# ТЕКСТ ОТРЫВКА
· · ·

На следующий день у нас на постое уже было двое немецких солдат. Но до этого, конечно, было проверено, нет ли в доме советских солдат и коммунистов (надо сказать, двое солдат, которые их искали, делали это не очень тщательно). А потом явился мародер, немолодой немец, который стал рыться в нашем шкафу и комоде, переворачивая вещи штыком. Но наши жалкие пожитки не привлекли его внимания. Ему приглянулся небольшой кожаный черный портфель, не новый, но в очень хорошем состоянии, с большим количеством самых разных отделений. Он его прихватил, а мама не удержалась и сказала: «И вам не стыдно? Пошлете своей фрау в Германию?» – «Но-но», – сказал немец, пригрозил маме пальцем и ушел. Вечером, когда мама закрывала ставни, он проезжал мимо на телеге, полной награбленного добра. Увидев маму, он крикнул ей: «Метхен, лови», – и бросил ей портфель. Наверное, он потерял свою ценность на фоне награбленного. А я проходила с ним в школу с 1-го по 9-й класс, пока он совсем не вытерся добела.

· · ·

(Записи из набора данных)
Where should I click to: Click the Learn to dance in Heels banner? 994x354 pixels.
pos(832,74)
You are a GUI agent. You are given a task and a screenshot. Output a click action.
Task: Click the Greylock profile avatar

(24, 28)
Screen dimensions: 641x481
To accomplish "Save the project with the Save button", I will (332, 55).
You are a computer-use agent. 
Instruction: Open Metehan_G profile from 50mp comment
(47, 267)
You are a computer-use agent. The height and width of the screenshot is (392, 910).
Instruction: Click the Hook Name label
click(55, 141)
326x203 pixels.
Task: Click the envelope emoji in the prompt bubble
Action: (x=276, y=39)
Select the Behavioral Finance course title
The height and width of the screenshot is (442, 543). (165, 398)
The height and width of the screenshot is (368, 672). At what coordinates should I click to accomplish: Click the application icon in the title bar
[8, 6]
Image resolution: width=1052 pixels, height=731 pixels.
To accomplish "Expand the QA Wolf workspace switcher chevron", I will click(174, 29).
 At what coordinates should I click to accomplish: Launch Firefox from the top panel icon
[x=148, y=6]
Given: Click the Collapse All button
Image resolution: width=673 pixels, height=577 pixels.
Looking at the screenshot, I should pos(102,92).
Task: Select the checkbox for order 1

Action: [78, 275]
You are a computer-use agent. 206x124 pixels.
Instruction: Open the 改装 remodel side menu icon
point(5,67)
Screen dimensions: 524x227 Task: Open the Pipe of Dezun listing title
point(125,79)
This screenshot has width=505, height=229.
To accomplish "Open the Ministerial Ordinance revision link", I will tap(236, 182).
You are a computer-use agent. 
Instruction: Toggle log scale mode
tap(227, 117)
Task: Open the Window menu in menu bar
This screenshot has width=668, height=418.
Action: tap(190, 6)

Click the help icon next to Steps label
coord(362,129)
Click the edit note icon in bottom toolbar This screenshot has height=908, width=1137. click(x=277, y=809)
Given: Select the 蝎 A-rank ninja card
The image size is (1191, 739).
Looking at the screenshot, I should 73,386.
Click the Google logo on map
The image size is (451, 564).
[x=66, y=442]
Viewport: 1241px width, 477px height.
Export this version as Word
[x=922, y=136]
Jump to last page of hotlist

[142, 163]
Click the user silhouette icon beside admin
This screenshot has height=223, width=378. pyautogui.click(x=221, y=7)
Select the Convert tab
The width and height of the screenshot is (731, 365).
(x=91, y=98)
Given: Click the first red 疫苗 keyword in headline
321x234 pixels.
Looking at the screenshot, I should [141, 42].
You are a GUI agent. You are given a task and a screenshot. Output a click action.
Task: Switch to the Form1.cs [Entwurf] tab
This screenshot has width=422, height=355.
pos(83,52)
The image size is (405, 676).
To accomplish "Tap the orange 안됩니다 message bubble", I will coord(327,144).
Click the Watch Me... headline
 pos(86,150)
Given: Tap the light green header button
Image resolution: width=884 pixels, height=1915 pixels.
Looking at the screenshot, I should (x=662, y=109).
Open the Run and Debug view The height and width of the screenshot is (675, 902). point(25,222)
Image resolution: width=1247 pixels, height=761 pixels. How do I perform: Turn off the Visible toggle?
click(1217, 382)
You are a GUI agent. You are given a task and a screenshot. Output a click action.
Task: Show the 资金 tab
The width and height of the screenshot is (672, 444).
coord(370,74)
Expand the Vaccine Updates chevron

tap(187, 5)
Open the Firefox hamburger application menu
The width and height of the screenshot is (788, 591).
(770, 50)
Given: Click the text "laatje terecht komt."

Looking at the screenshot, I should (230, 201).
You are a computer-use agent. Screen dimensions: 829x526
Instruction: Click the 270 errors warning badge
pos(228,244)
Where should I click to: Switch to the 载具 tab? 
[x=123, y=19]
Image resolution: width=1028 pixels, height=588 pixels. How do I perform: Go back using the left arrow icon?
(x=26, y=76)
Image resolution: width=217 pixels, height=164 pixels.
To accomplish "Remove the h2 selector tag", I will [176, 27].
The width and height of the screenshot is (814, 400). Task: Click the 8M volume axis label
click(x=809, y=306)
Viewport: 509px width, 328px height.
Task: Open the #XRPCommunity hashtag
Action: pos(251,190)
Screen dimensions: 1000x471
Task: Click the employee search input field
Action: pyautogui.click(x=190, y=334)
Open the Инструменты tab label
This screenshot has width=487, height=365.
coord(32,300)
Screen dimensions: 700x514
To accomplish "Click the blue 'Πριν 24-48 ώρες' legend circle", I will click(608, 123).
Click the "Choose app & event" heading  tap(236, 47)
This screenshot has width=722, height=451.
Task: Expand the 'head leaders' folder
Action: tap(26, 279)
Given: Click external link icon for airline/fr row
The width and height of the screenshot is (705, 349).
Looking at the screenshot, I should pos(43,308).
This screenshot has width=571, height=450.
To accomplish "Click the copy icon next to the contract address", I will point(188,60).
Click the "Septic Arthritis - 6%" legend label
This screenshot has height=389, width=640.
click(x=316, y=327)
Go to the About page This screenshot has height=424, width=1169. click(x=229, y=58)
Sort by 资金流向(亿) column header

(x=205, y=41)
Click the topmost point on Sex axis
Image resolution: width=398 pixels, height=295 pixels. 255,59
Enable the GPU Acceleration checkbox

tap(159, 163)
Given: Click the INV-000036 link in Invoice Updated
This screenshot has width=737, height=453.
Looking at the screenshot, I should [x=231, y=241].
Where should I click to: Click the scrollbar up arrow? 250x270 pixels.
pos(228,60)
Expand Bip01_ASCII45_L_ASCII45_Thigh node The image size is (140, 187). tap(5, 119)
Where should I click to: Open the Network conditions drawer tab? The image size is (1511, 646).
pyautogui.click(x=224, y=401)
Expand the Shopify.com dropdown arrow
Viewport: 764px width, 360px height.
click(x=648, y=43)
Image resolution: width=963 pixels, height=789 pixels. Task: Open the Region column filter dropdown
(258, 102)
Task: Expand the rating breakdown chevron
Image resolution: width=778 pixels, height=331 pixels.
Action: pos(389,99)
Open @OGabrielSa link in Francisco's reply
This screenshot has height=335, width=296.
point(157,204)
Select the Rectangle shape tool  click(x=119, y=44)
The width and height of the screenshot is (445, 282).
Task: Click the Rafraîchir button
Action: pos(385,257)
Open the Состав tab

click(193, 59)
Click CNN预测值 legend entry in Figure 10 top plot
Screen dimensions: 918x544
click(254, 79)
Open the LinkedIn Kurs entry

· · ·

# ПОРЯДОК РАБОТЫ
1. Выпишите из отрывка все признаки, которыми описан портфель.
2. Чем, согласно отрывку, мародер переворачивал вещи в шкафу и комоде?
Приведенные строки представляют собой самостоятельный материал и к отрывку не относятся.

# ОТВЕТЫ К ЗАДАНИЯМ
1. небольшой; кожаный; черный; не новый; в очень хорошем состоянии; с большим количеством самых разных отделений

2. Штыком.